Texte fourni:
Nous publions cette note en guise de présentation de la XXIème édition du Forum de L’Economiste Maghrébin qui se tiendra à Tunis le 3 mai 2019 sur le thème : « La Tunisie et le nouvel ordre commercial mondial ».
La Tunisie a choisi de longue date la voie de l’ouverture et des échanges internationaux pour son développement économique. L’ouverture ne va pas sans la réforme et une adaptation continue aux réalités internes et externes qui sont aujourd’hui un impératif absolu.
L’évolution récente des échanges et de l’attractivité de la Tunisie est préoccupante.
Par ailleurs, à côté des turbulences actuelles que subit le commerce mondial du fait de comportements protectionnistes et antl-multilatéralistes, les tendances lourdes des chaînes de valeur, telles que décrites par Mc Kinsey renforcent la nécessité des adaptations .
Une économie tunisienne à la peine
S’agissant de l’intensité du commerce (I+X/PIB), avec 90%, la Tunisie égale le taux moyen de l’OCDE et excède de 10% celui de l’Union Européenne. De ce point de vue, la Tunisie devance le Chili, l’Afrique du Sud, la Corée ou le Mexique.
Les exportations sont passées, en cinquante ans, de 25 à 50% du PIB grâce au secteur manufacturier (de 18 à 37% soit 72% des exportations tunisiennes).
Elle a su mettre en place un régime offshore attractif. En 2016, le secteur offshore fournit 78% des exportations (hors énergie) pour 36% des importations (hors énergie) avec un solde représentant 9% du PIB. 34% des emplois formels soit 19,3% de l’emploi total lui sont imputables.
La Tunisie bénéficie d’atouts qui la placent en tête de nombreux pays émergents. Elle est au vingt-sixième rang des pays pour la complexité économique de ses exportations.

Données recueillies:
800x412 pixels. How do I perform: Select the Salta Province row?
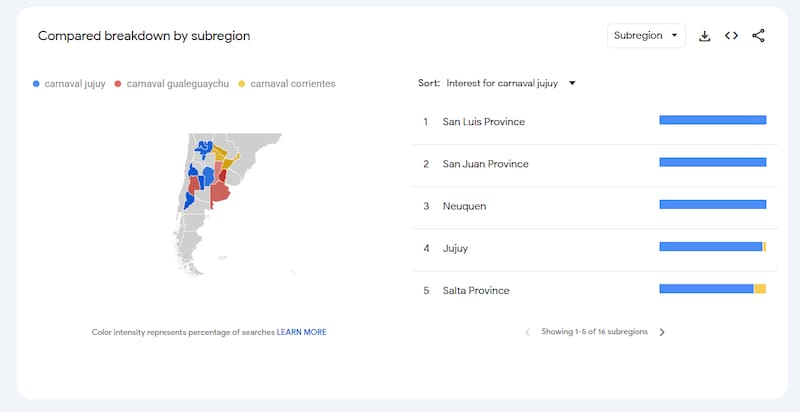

Consigne écrite A: D'après le texte fourni, quelle part des exportations hors énergie le secteur offshore assure-t-il en 2016 ?
Consigne écrite B: Expliquez, à l'aide du texte fourni, ce qui a permis aux exportations tunisiennes de passer de 25 à 50 % du PIB en cinquante ans.
Consigne écrite C: Poursuivez le texte fourni à partir de sa dernière phrase.

Réponse écrite A: 78 % des exportations hors énergie.

Réponse écrite B: Cette progression est due au secteur manufacturier. Sa part est passée de 18 à 37 % du PIB, ce qui représente 72 % des exportations tunisiennes.

Réponse écrite C:
Les principaux atouts sont :
- Gamme étendue de produits à l’export
- Industries mécaniques et électriques, premier poste d’exportations
- Bonne intensité en technologies et compétences
Une des faiblesses est sa concentration sur quelques clients : les 4 premiers (France, Italie, Allemagne, Espagne) représentent plus de 60% des exportations.
Le Maghreb est destinataire d’à peine 10% des exportations tandis que l’Afrique subsaharienne, bien qu’en croissance, ne reçoit que 3% des exportations tunisiennes.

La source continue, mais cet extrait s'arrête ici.